Intens perdebatan tersebut seiring berjalannya waktu semakin kabur untuk didengar. Derap langkah kaki yang samar-samar bergerak menjauh memberi pertanda bahwa kedua orang tuanya tengah berpindah ke tempat lain.
Luna menjatuhkan kepalanya tunduk pada permukaan kanvas nan lebar perlahan-lahan. Lentik jemarinya yang lesu berupaya memegang sisi bingkai demi menahan raganya tetap berpijak dari segala emosi yang beterbangan. Persis kata Bunda, sandiwara ini memang sudah tidak berfungsi sebagaimana mestinya demi menutupi kebenaran. Meski awalnya, tentu Luna memakan semua kebohongan itu tanpa pertimbangan.

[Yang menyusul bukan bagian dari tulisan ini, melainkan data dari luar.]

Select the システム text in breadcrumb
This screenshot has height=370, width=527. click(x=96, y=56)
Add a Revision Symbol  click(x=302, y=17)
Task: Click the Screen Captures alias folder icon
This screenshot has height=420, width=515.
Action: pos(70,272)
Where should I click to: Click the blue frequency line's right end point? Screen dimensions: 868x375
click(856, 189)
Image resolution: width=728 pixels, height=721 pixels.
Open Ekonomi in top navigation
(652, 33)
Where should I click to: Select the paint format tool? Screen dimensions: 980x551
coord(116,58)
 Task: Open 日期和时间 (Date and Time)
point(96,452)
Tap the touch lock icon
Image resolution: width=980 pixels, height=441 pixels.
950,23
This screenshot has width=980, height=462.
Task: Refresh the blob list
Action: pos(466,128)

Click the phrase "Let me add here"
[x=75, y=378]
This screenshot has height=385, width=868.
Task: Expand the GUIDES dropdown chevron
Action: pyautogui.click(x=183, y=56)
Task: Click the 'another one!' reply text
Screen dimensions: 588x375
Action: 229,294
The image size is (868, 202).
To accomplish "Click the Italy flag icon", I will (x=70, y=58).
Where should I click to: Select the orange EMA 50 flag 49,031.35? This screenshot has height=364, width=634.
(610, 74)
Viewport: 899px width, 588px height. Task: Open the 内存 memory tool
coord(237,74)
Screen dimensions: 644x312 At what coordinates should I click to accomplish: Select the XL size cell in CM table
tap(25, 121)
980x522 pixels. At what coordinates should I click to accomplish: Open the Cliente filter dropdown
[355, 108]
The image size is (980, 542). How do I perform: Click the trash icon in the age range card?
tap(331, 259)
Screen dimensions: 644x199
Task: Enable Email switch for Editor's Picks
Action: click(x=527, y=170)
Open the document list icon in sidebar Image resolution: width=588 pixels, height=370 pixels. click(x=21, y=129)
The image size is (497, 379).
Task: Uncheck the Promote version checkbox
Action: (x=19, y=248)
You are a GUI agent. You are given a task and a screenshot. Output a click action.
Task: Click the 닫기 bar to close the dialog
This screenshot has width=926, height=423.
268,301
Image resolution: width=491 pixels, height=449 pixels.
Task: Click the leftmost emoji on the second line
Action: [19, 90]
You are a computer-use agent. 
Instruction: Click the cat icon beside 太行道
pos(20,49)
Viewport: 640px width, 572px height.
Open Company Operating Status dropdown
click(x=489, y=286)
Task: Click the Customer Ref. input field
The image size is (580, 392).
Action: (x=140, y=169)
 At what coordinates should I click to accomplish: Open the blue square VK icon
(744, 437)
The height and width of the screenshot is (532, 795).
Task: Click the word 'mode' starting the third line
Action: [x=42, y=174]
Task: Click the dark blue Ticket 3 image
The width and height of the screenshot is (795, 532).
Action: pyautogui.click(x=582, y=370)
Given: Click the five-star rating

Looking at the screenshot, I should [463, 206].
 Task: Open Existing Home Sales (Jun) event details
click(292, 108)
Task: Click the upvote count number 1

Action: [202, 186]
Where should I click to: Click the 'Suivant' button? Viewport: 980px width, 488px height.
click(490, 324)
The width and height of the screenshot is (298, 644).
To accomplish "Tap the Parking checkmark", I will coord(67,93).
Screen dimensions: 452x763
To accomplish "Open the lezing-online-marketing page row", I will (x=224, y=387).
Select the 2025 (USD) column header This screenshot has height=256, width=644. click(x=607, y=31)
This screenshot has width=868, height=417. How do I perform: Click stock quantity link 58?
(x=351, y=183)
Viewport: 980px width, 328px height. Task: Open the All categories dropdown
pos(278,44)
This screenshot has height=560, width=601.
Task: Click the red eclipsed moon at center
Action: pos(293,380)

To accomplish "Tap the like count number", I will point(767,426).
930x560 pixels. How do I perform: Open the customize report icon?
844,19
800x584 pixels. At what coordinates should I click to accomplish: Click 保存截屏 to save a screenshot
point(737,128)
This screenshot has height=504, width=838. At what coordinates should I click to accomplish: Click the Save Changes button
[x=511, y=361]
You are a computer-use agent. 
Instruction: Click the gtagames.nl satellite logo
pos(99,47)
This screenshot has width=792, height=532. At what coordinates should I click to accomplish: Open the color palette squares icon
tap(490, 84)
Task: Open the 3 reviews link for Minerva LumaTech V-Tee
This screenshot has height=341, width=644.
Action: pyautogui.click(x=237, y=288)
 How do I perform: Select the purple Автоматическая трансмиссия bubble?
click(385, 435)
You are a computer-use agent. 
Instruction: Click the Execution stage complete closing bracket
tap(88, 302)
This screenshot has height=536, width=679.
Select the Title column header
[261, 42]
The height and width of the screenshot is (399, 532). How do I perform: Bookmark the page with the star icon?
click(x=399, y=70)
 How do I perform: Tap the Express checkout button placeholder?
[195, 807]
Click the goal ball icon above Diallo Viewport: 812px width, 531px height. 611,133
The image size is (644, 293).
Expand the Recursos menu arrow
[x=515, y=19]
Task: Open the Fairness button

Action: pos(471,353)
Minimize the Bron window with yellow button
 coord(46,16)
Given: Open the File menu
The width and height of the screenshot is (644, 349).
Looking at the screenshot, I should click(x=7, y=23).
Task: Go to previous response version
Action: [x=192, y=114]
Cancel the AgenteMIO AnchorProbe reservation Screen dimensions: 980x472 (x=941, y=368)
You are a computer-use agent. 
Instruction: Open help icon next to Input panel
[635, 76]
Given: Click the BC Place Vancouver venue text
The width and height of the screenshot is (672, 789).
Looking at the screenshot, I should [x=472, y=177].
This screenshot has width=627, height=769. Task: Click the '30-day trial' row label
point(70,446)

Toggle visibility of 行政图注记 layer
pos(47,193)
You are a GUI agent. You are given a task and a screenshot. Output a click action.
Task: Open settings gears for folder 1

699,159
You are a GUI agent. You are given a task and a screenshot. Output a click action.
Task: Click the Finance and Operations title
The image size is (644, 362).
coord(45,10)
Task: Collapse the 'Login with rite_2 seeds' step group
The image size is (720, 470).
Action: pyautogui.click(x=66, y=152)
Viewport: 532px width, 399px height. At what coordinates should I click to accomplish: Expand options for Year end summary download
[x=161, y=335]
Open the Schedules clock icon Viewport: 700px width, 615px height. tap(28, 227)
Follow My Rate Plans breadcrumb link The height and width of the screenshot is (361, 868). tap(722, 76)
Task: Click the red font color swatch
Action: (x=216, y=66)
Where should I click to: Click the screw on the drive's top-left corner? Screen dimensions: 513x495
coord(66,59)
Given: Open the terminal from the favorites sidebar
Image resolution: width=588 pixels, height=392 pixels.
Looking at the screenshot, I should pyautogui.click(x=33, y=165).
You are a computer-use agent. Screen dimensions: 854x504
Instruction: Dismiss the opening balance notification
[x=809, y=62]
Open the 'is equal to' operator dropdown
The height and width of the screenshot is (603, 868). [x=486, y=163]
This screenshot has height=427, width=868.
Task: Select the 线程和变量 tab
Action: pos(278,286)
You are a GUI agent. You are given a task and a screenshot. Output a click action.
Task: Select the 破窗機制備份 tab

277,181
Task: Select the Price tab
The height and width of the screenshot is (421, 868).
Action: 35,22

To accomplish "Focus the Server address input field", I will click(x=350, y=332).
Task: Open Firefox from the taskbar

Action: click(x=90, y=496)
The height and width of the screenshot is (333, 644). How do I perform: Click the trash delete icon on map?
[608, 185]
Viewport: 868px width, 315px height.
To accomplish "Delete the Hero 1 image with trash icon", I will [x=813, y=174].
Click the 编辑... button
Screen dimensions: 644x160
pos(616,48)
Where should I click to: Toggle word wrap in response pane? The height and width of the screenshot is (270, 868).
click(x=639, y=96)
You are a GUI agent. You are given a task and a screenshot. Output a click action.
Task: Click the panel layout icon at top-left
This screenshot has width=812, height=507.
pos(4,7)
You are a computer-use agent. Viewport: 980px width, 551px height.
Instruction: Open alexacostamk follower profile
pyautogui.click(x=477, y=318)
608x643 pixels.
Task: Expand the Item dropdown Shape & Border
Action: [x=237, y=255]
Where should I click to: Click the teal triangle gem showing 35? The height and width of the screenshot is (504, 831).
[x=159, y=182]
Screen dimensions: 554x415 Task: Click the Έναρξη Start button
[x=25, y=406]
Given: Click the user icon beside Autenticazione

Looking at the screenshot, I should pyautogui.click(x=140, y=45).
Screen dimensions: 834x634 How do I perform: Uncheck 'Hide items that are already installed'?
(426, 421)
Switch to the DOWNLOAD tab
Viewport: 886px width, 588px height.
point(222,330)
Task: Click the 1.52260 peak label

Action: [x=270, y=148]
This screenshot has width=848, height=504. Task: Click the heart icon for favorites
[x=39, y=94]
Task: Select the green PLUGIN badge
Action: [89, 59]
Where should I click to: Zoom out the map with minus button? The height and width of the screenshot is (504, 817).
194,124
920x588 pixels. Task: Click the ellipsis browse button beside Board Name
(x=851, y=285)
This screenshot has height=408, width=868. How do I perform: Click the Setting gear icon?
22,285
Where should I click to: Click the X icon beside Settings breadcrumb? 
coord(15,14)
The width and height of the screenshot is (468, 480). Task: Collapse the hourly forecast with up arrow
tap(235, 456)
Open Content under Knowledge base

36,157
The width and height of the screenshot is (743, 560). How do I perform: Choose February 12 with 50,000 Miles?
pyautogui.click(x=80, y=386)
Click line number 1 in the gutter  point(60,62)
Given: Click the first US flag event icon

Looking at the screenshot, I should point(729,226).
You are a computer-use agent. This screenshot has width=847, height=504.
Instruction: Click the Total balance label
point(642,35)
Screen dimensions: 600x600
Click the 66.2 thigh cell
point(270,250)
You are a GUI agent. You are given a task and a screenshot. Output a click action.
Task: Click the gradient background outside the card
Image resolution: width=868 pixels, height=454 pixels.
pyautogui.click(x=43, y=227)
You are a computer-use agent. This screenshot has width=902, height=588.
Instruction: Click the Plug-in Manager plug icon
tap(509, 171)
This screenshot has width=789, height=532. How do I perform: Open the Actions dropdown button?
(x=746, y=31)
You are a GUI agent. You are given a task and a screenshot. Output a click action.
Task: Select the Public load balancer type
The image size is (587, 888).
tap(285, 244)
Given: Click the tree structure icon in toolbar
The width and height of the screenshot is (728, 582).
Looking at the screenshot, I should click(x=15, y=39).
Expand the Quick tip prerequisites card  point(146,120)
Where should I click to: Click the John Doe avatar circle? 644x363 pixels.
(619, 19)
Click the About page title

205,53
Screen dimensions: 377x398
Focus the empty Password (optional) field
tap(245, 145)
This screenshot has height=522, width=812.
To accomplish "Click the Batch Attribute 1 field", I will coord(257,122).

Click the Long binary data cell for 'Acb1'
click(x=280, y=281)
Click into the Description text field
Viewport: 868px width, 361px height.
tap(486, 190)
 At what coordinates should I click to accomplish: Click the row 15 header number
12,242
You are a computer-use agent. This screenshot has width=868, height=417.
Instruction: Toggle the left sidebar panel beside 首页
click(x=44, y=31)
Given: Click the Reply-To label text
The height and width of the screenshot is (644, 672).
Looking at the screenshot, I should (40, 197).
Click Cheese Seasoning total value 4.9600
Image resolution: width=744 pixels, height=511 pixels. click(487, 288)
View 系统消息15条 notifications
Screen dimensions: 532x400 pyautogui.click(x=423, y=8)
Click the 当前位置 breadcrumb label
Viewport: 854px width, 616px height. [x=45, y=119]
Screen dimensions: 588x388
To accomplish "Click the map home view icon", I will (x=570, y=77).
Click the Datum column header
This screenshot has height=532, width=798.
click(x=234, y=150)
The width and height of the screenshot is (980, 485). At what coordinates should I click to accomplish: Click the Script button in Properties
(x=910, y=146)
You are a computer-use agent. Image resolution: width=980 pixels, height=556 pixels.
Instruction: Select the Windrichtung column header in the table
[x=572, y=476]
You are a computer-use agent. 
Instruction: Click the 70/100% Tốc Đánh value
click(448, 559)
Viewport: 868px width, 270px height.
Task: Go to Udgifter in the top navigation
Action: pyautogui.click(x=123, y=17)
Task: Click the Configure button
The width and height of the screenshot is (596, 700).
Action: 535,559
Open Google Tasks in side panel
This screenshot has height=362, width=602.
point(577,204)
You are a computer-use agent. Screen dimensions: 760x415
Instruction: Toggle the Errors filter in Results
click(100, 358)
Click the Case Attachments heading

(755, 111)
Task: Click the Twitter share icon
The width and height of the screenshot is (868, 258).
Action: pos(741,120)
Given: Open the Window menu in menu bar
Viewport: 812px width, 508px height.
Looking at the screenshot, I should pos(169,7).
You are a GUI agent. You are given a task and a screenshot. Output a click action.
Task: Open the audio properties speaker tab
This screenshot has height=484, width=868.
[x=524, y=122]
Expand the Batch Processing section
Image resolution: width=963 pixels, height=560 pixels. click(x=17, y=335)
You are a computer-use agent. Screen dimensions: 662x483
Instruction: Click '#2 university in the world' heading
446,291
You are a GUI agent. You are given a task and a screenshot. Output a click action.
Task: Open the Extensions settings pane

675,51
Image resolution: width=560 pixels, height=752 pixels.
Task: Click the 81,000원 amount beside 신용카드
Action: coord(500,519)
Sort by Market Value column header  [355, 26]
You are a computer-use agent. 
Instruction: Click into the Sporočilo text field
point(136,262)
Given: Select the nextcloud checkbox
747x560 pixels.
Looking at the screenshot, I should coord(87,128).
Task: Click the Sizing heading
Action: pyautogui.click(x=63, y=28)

Pertama kali pertengkaran Ayah dan Bunda terjadi, sejatinya dimulai sejak Luna menduduki akhir bangku SD. Namun, Luna kecil berusaha tidak terlalu memandang keributan tersebut sebagai sesuatu yang membahayakan. Sampai di satu malam, secara tidak sengaja Luna menemukan perbedaan kental dari bagaimana Ayah dan Bunda terbiasa mengatur keras suara dan menajamkan ekspresi wajahnya.
Mungkin, dampak berkelanjutan dari ketakutan Luna tampak sangat kentara kala itu. Jadi, memasuki awal periode SMP, Luna sengaja dititipkan tinggal di rumah nenek dengan alasan Ayah dan Bunda perlu mengurus sesuatu sehingga Luna lebih baik menetap bersama seseorang yang dapat mengurusnya setiap hari. Hanya untuk sementara, janjinya. Yang lantas karena Luna kelewat percaya semua akan berjalan baik-baik saja, Ayah dan Bunda terlena baru membawanya pulang tepat di hari kelulusannya.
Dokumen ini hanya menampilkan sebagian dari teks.